TableSchema

Struct TableSchema 

Source
pub struct TableSchema {
    file_schema: SchemaRef,
    table_partition_cols: Vec<FieldRef>,
    table_schema: SchemaRef,
}
Expand description

Helper to hold table schema information for partitioned data sources.

When reading partitioned data (such as Hive-style partitioning), a table’s schema consists of two parts:

  1. File schema: The schema of the actual data files on disk
  2. Partition columns: Columns that are encoded in the directory structure, not stored in the files themselves

§Example: Partitioned Table

Consider a table with the following directory structure:

/data/date=2025-10-10/region=us-west/data.parquet
/data/date=2025-10-11/region=us-east/data.parquet

In this case:

  • File schema: The schema of data.parquet files (e.g., [user_id, amount])
  • Partition columns: [date, region] extracted from the directory path
  • Table schema: The full schema combining both (e.g., [user_id, amount, date, region])

§When to Use

Use TableSchema when:

  • Reading partitioned data sources (Parquet, CSV, etc. with Hive-style partitioning)
  • You need to efficiently access different schema representations without reconstructing them
  • You want to avoid repeatedly concatenating file and partition schemas

For non-partitioned data or when working with a single schema representation, working directly with Arrow’s Schema or SchemaRef is simpler.

§Performance

This struct pre-computes and caches the full table schema, allowing cheap references to any representation without repeated allocations or reconstructions.

Fields§

§file_schema: SchemaRef

The schema of the data files themselves, without partition columns.
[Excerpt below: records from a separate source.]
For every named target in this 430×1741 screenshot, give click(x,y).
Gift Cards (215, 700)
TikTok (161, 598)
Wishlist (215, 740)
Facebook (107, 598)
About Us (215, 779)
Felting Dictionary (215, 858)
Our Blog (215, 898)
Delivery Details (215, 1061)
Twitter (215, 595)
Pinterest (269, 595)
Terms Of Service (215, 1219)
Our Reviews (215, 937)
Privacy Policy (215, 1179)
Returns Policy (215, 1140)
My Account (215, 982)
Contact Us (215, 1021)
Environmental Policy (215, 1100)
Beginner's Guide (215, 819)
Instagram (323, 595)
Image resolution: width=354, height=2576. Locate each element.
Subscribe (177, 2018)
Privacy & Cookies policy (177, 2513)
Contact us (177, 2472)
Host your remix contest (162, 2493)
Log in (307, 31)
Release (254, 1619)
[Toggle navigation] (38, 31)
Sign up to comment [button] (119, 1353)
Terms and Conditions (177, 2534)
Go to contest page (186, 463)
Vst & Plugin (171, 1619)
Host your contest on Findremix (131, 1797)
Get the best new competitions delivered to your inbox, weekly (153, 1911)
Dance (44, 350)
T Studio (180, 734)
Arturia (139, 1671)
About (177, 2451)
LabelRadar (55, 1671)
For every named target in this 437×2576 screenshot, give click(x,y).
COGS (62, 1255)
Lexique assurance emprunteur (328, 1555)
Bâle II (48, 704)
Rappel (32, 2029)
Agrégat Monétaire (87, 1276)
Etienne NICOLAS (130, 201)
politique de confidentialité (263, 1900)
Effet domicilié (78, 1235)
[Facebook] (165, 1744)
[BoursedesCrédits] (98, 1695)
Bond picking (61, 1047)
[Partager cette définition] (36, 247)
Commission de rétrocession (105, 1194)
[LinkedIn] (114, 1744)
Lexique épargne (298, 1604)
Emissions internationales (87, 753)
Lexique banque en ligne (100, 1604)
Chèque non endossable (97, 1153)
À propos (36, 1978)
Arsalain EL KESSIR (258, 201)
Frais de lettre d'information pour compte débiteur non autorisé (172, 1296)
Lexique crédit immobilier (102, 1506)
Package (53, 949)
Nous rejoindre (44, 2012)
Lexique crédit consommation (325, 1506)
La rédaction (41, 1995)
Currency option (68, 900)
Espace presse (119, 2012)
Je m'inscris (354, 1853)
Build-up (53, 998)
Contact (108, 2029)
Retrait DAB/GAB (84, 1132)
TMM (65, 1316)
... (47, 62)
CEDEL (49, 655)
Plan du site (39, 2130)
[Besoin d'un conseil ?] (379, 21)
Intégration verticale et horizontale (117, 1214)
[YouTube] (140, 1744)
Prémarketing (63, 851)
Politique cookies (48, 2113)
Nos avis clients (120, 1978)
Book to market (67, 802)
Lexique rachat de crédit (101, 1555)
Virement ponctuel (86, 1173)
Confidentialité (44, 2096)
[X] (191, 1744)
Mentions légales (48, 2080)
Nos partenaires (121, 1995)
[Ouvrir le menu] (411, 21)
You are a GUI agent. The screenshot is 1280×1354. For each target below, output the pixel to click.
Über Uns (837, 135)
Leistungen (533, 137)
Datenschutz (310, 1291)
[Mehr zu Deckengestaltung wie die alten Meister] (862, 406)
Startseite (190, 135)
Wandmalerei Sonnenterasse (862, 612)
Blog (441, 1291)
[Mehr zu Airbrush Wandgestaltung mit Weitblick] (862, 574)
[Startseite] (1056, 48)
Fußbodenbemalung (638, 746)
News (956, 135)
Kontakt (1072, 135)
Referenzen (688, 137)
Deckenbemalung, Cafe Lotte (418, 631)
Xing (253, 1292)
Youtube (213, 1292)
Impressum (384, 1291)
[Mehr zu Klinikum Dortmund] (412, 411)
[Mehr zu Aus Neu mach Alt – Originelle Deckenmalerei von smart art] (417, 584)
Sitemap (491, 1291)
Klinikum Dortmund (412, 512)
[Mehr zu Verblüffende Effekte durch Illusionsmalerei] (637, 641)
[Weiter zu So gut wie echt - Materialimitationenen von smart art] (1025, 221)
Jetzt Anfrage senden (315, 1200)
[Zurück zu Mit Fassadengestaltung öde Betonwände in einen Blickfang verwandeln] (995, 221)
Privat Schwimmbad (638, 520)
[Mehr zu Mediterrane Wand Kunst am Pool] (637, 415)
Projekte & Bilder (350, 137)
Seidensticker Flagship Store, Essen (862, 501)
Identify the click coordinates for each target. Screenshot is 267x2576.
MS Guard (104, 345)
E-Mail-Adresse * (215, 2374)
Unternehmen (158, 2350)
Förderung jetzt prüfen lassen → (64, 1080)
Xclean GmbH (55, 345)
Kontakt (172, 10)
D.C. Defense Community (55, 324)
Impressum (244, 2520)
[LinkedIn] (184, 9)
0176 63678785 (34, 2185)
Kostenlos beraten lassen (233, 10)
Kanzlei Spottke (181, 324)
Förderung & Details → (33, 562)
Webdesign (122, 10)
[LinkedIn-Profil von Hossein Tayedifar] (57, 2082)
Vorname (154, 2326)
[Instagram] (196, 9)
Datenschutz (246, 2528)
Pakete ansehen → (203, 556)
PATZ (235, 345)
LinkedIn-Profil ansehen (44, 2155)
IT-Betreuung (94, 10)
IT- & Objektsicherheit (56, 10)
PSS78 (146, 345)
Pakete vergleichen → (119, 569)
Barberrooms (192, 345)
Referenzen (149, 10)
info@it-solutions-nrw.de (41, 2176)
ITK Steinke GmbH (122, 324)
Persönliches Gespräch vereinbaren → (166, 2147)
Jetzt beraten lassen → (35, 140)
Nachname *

For example, if your Parquet files contain [user_id, amount], this field holds that schema.

§table_partition_cols: Vec<FieldRef>

Columns that are derived from the directory structure (partitioning scheme).

For Hive-style partitioning like /date=2025-10-10/region=us-west/, this contains the date and region fields.

These columns are NOT present in the data files but are appended to each row during query execution based on the file’s location.

§table_schema: SchemaRef

The complete table schema: file_schema columns followed by partition columns.

This is pre-computed during construction by concatenating file_schema and table_partition_cols, so it can be returned as a cheap reference.

Implementations§

Source§

impl TableSchema

Source

pub fn new(file_schema: SchemaRef, table_partition_cols: Vec<FieldRef>) -> Self

Create a new TableSchema from a file schema and partition columns.

The table schema is automatically computed by appending the partition columns to the file schema.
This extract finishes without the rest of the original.